When a little company that makes component tapes (electronic components sequenced on huge reels of paper tape for automated MOBO soldering machines), the parts they order can give you a huge clue about what the tapes are for. And that little company is usually not under strict NDA, because they are a third level supplier.

These guys have been right more often than not. This isn't rocket science, but its closer than sticking your finger into the wind and just guessing.

Exactly. This is just pain stupid. There is no need for Google to "make" a tablet. There are already plenty of tablets. All Google would do would be to totally alienate their partners, and for no reason.

And this has nothing to do with "Nexus".
The Xoom is/was already a Nexus tablet. If they want another, then just get someone to design another.

I think I remember Eric Schmidt recently stating Google was going to make a tablet this year.

A nexus tablet would be about the only thing that could push me off the cliff and convince me to buy a tablet.

Then you should have been pushed off a year ago, because the Motorola Xoom is/was a Nexus tablet. It is 100% stock, Google, Android. Unlocked.

So are most tablets pure stock.
Same can be said for Acer. Pure honeycomb.

Xoom is not a nexus tablet, stop spreading that nonsense.

Sorry, incorrect.

1) No other 3.X or 4.X tablet is pure stock. Just the Xoom WiFi.
2) The Acer is NOT pure stock (I have used it). Acer made LOTS of changes.
3) One accepted definition of a "Nexus" device is a "Google Experience" device (which the Xoom is) that runs a stock, unmodified/un-"enhanced" Android (which the Xoom does), is unlocked and developer friendly (which the Xoom is) and for which Google develops the reference OS release (which they did for the Xoom).
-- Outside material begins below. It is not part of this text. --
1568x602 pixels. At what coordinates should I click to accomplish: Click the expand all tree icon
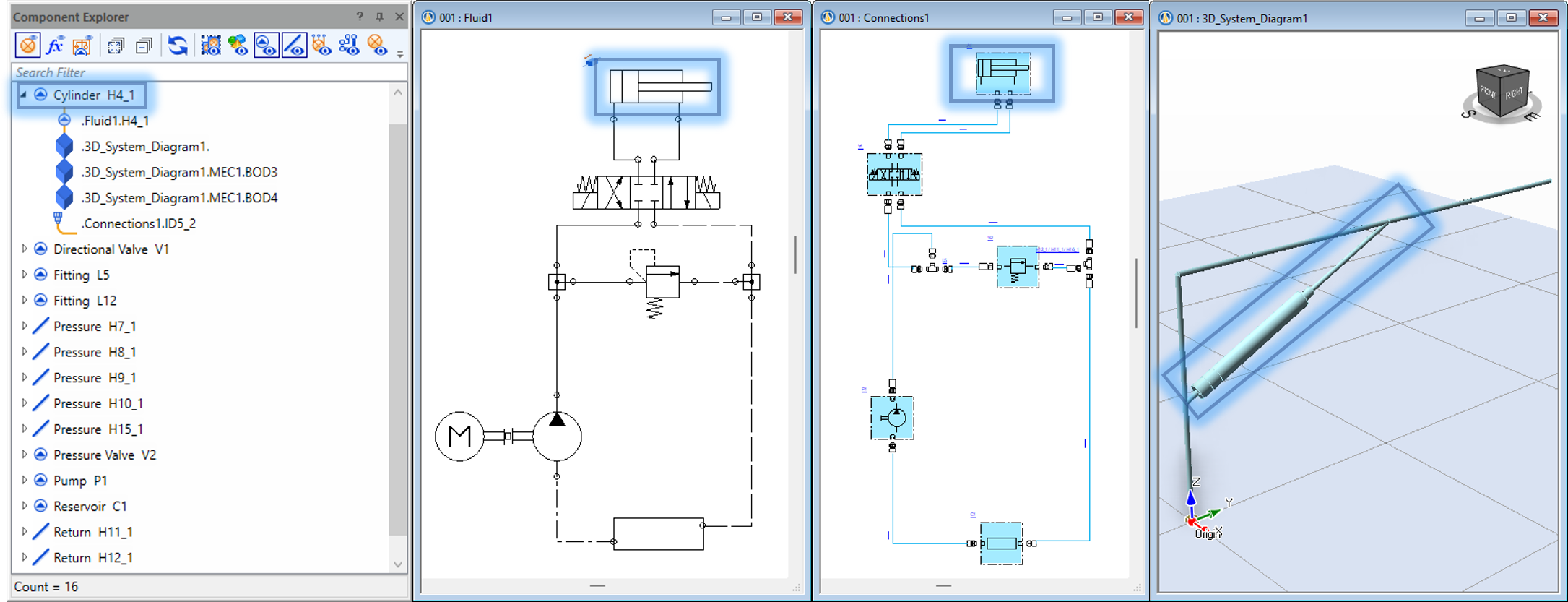point(116,46)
Now, so you can REALLY eat your hat, you may go to this Google page: Look on the left top. See what is listed?

Nexus S
Xoom (US WiFi)
Galaxy Nexus

Other links you might like:

This tablet could also be a "developers edition only" for ICS, no one knows for sure and if it is, it won't make their partners a little weary that Google is stepping in on their turf.
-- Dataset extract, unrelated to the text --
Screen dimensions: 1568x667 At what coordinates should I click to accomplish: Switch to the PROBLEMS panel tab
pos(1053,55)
I don't believe this would be 'Google's own tablet' any more than the Nexus 1 or the Galaxy Nexus are Google's own phones (i.e. they're not).

This would have to be a Nexus tablet; there's nothing else it could be. It would be a bone stock ICS tablet w/ killer hardware design / specs, rootable/unlockable, and updates straight from El GOOG. <- That's a 'Nexus' tablet. And likely Moto would be the OEM.

There already is/was a Nexus tablet. It is called the Motorola Xoom. It is 100% stock, Google, Android. Unlocked. And was the Honeycomb reference design.

Unless it can compete with that $250 quad core tablet coming out this year (which one is that again?) then I'm not impressed.

It's also possible (maybe even likely) that this is a ChromeOS tablet and not an Android tablet.

The Chromium project's been moving to a new window manager called Aura that appears optimized for low-end hardware and touch input.

Go take a look through the recent Dev Channel changelogs -- they're full of touch-specific updates for *ChromeOS*, not Android.

Clearly the next generation of Chromebooks will be touch-friendly. It's plausible Google will leave off the keyboard entirely and essentially build Mike Arrington's CrunchBook that he dreamed of two years ago.